(Saved data entries)
>>
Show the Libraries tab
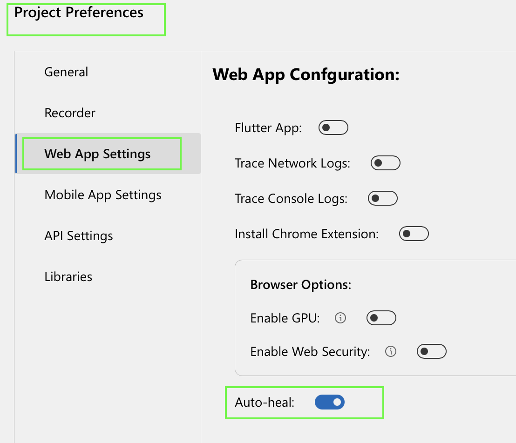This screenshot has height=443, width=516. pyautogui.click(x=68, y=277)
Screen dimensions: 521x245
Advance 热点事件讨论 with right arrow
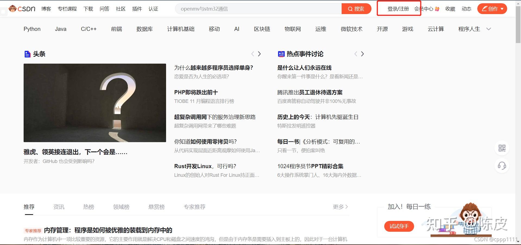(x=363, y=54)

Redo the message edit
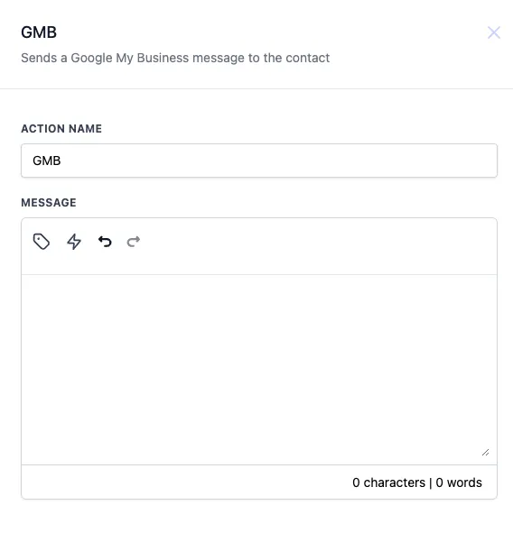(134, 242)
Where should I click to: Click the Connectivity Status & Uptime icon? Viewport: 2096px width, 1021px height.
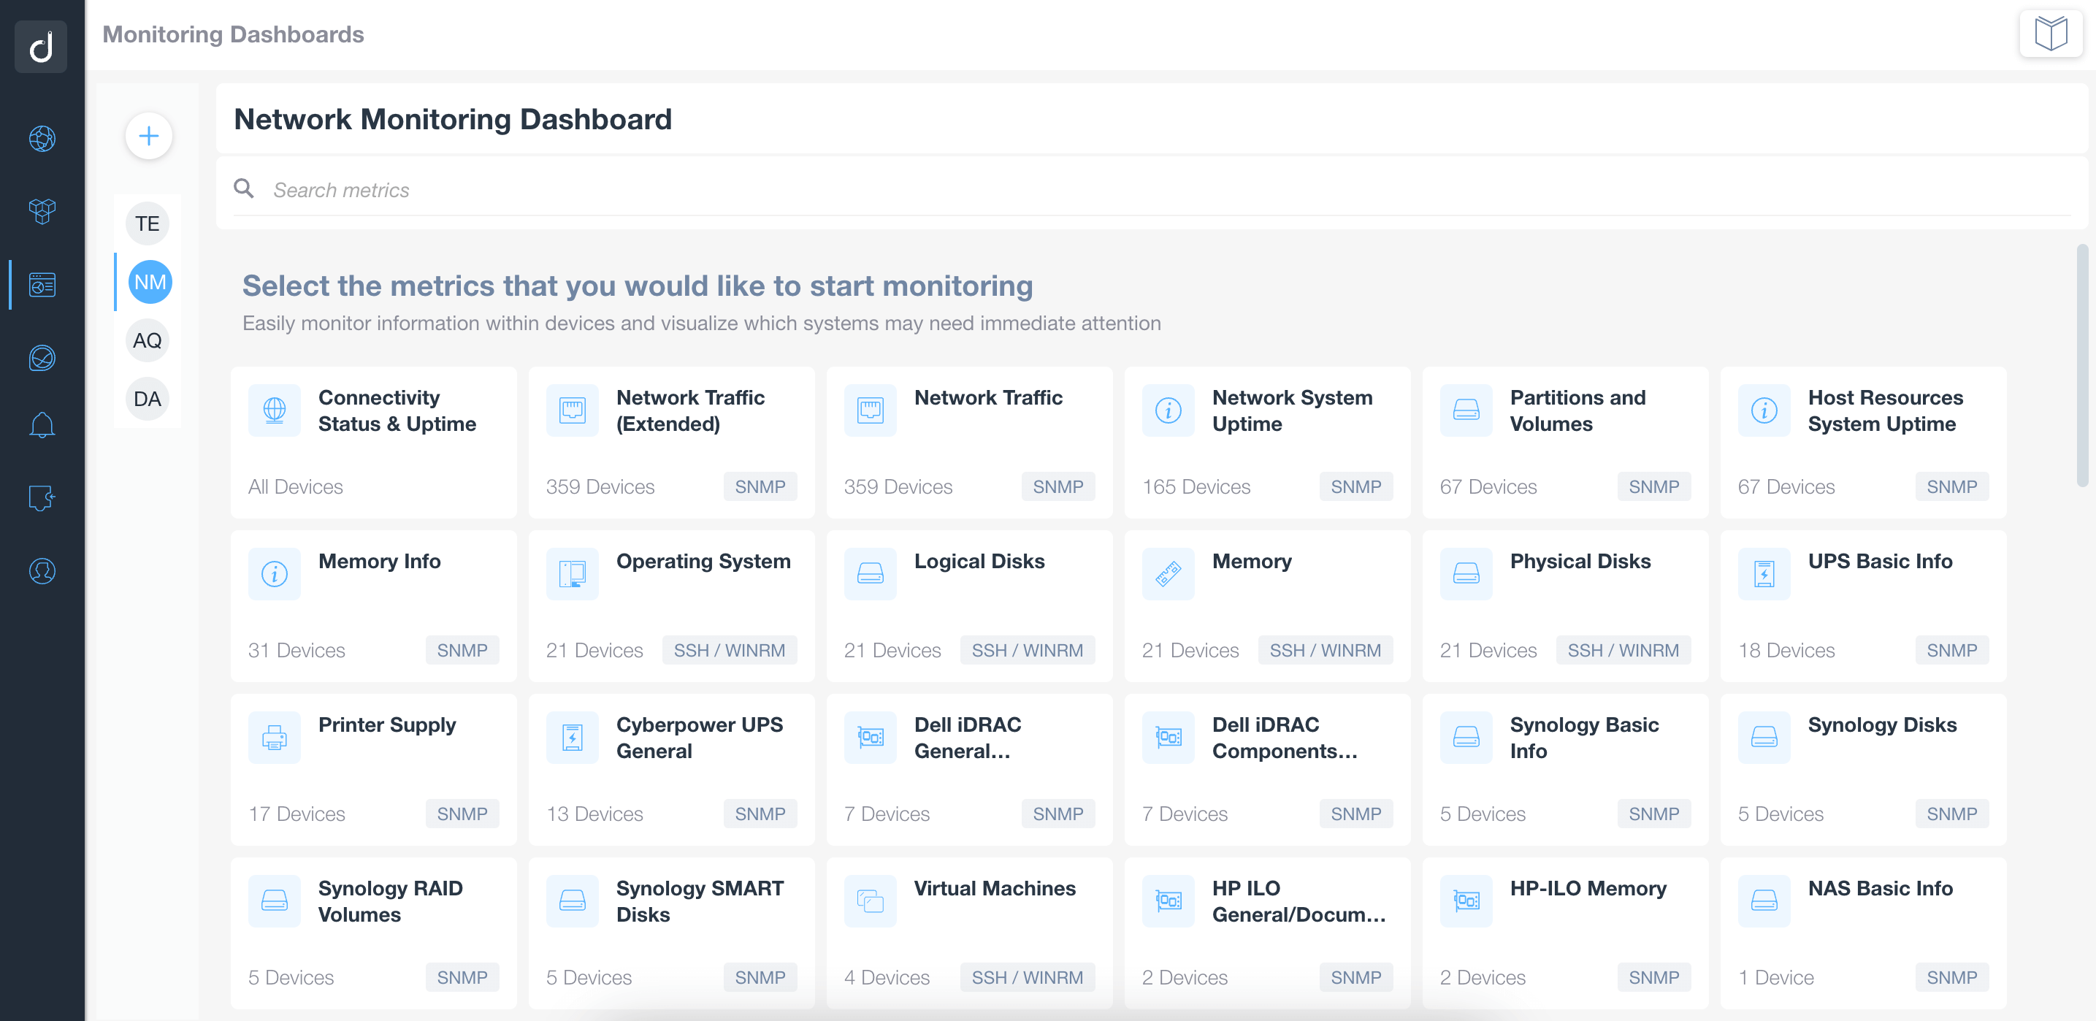(274, 411)
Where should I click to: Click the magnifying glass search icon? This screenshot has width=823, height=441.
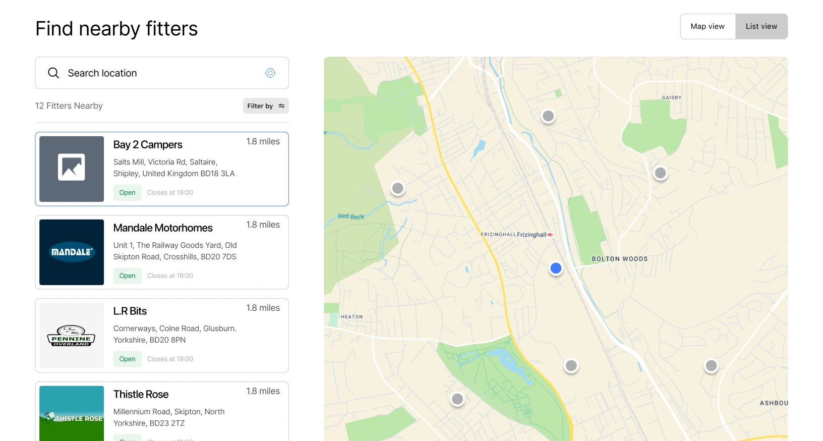tap(53, 73)
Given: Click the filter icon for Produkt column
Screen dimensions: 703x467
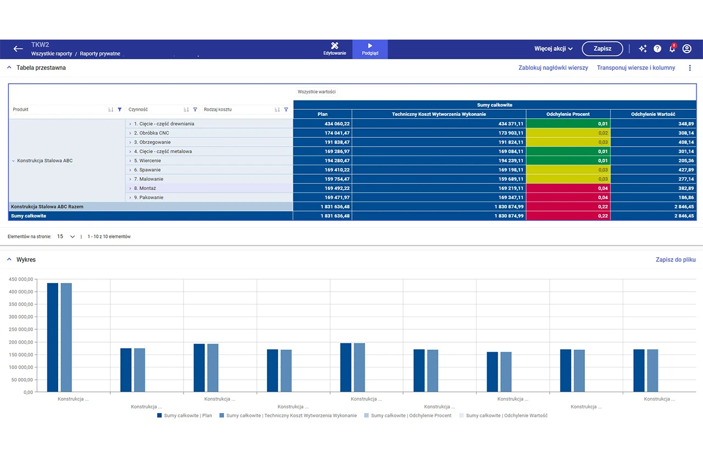Looking at the screenshot, I should (x=120, y=109).
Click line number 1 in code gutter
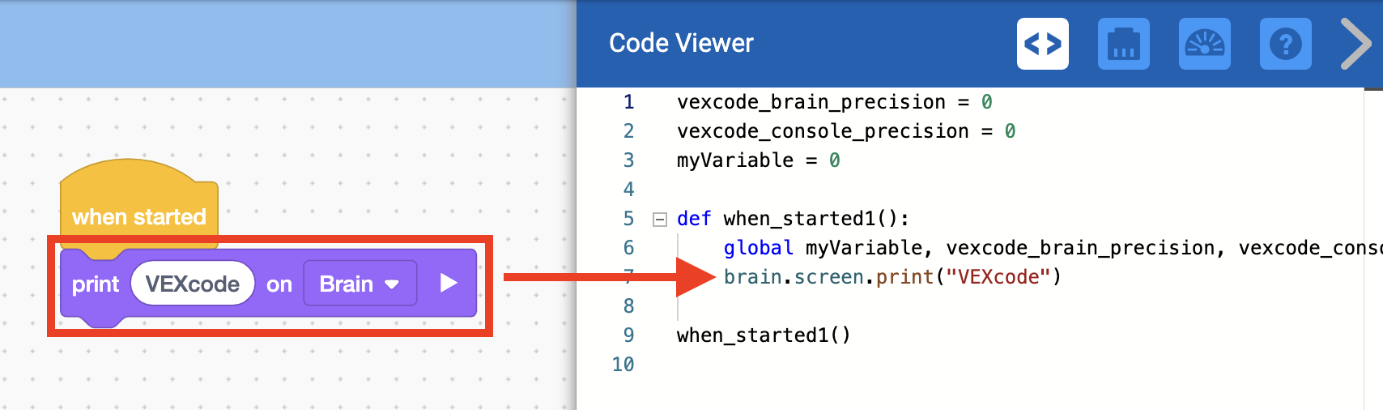 tap(628, 102)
<<
DIRECTIONS | Leave out the pictures and copy every record above exactly.

ANSWER TO THIS PROBLEM |
Show the Libraries tab
This screenshot has height=443, width=516. pyautogui.click(x=68, y=277)
Screen dimensions: 521x245
Advance 热点事件讨论 with right arrow
(x=363, y=54)

Redo the message edit
(134, 242)
Where should I click to: Click the Connectivity Status & Uptime icon? Viewport: 2096px width, 1021px height.
(274, 411)
Where should I click to: Click the magnifying glass search icon? This screenshot has width=823, height=441.
tap(53, 73)
Given: Click the filter icon for Produkt column
Screen dimensions: 703x467
Looking at the screenshot, I should (x=120, y=109).
Click line number 1 in code gutter
 tap(628, 102)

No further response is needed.